### ASSIGNED TASK
What is needed is an exact reproduction of the listing, without its pictures.

[Start of Attachment]

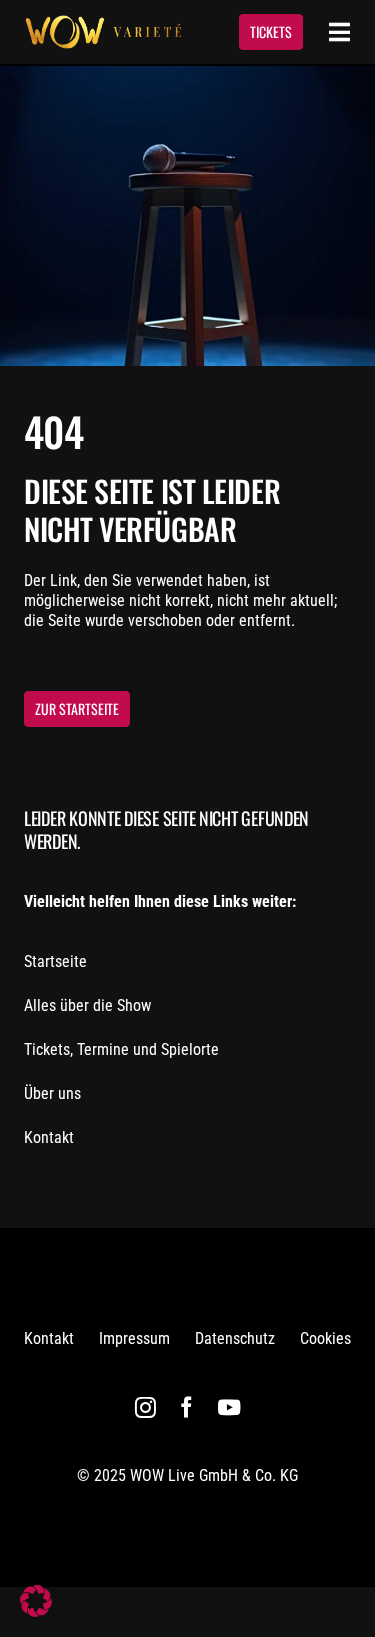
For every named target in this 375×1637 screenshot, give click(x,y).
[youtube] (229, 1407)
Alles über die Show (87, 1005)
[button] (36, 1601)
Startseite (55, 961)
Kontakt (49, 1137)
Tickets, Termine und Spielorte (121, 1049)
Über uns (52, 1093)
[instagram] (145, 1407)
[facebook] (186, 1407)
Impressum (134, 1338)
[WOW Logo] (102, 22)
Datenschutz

[End of Attachment]

### YOUR RESPONSE
For every named target in this 375×1637 screenshot, give click(x,y).
[youtube] (229, 1407)
Alles über die Show (87, 1005)
[button] (36, 1601)
Startseite (55, 961)
Kontakt (49, 1137)
Tickets, Termine und Spielorte (121, 1049)
Über uns (52, 1093)
[instagram] (145, 1407)
[facebook] (186, 1407)
Impressum (134, 1338)
[WOW Logo] (102, 22)
Datenschutz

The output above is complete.